*TASK DETAILS*. The exercise calls for exact output of the lines between the one that contains "Given: Add a new canvas with the plus icon" and the end of the data, with both ends kept and pictures left out.

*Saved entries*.
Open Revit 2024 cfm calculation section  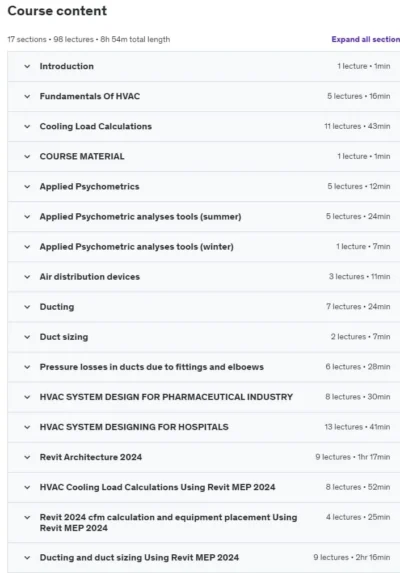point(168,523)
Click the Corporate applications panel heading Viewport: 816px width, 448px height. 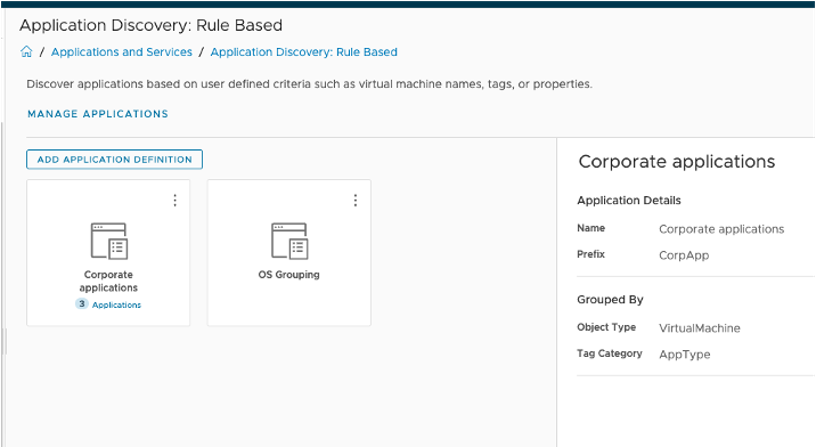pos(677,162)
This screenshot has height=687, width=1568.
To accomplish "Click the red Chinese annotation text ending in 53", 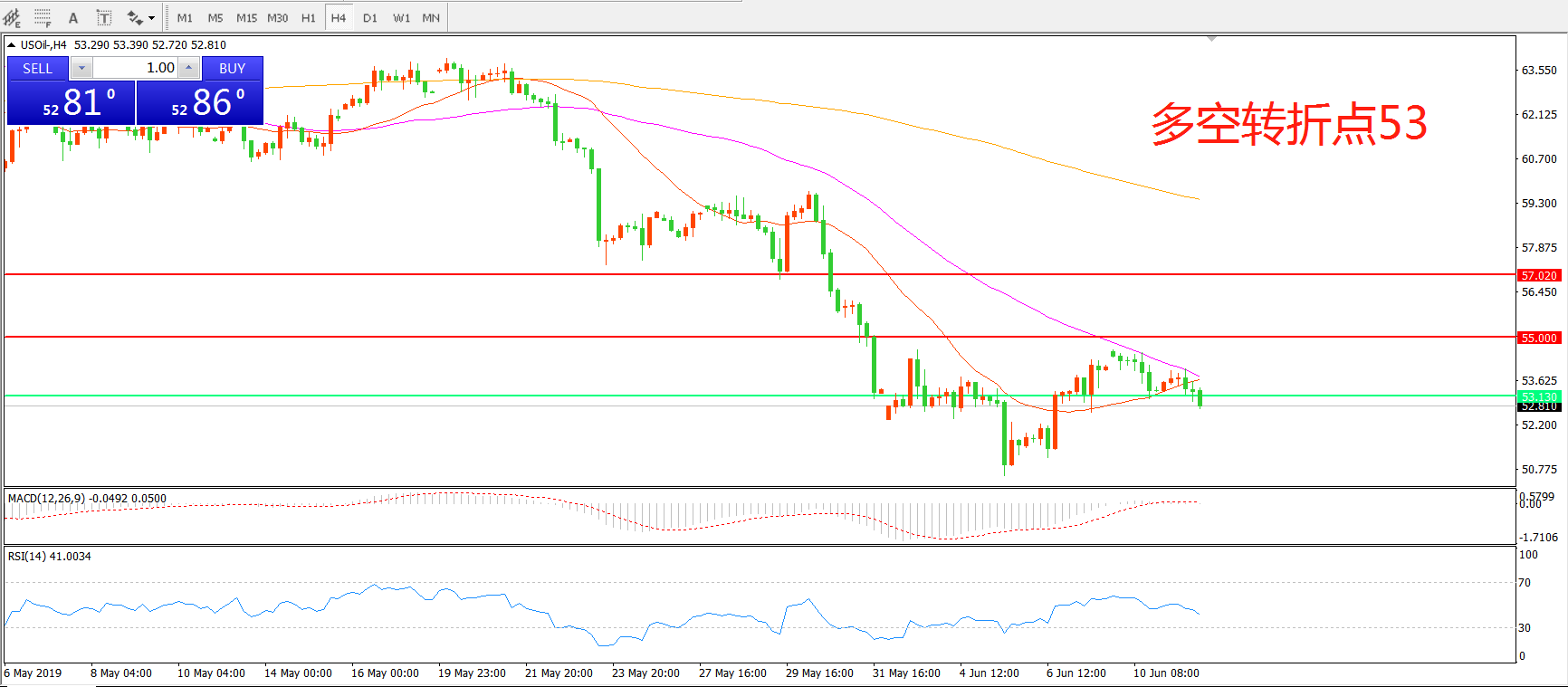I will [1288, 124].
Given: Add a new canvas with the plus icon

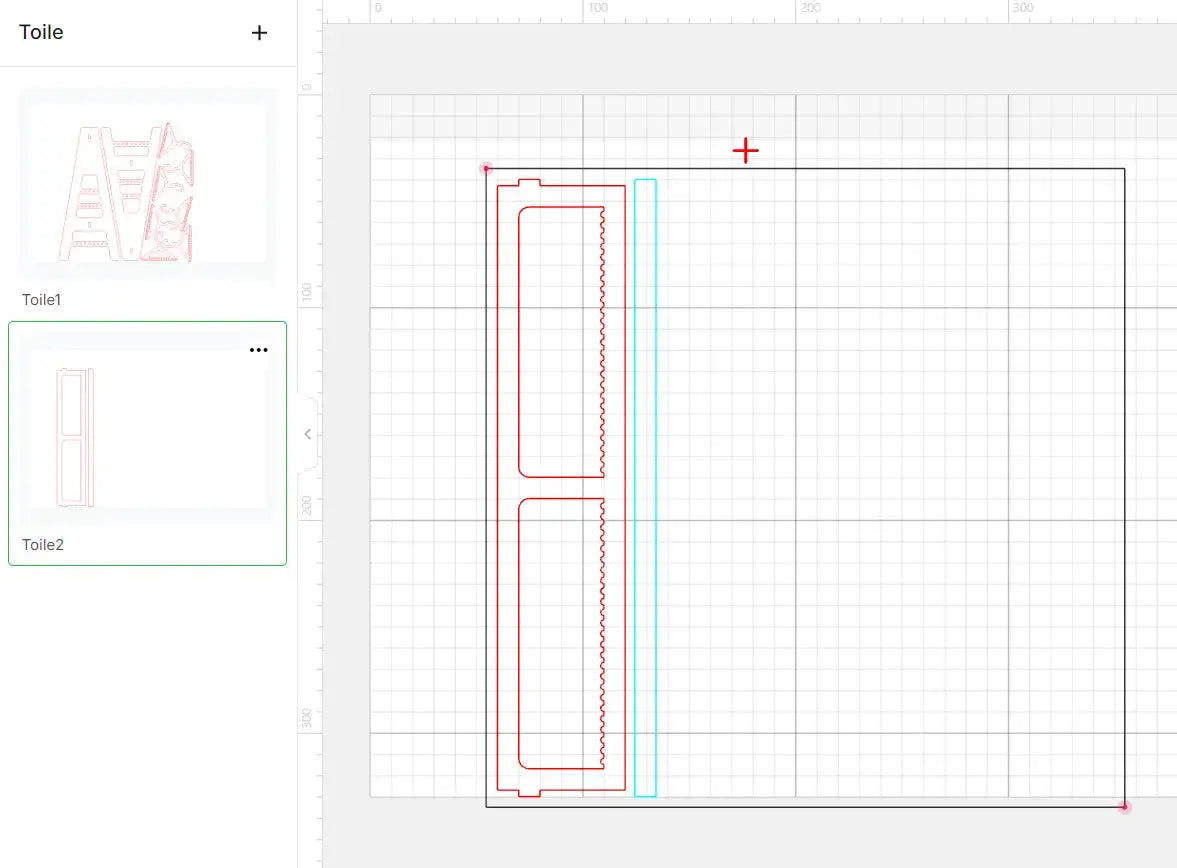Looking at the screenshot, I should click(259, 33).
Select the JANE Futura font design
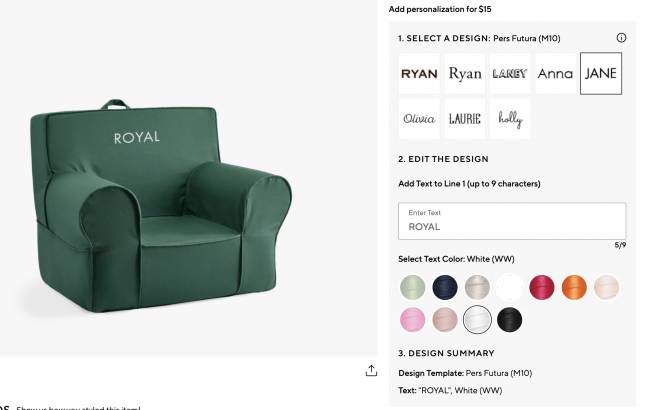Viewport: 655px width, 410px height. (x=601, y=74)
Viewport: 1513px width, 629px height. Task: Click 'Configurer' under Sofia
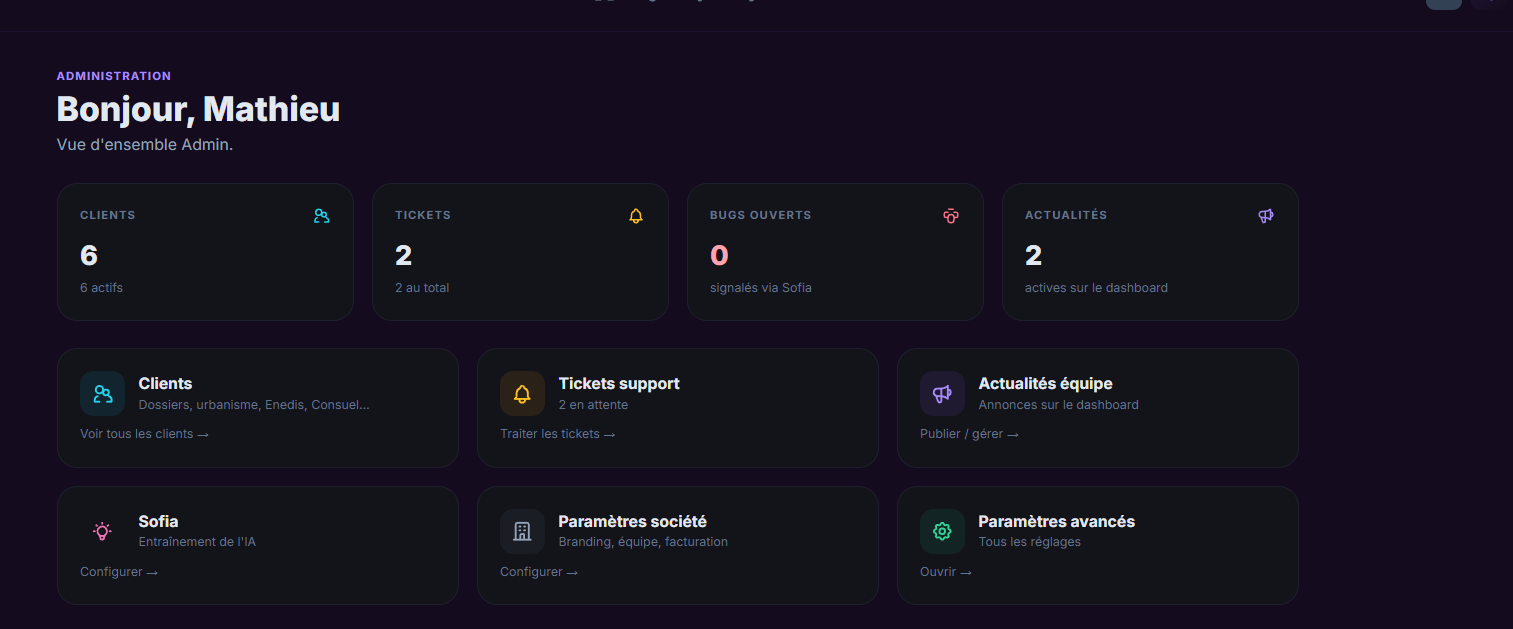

*YOUR SOLUTION*.
Given: Add a new canvas with the plus icon

Looking at the screenshot, I should click(259, 33).
Select the JANE Futura font design
Viewport: 655px width, 410px height. (x=601, y=74)
Viewport: 1513px width, 629px height. Task: Click 'Configurer' under Sofia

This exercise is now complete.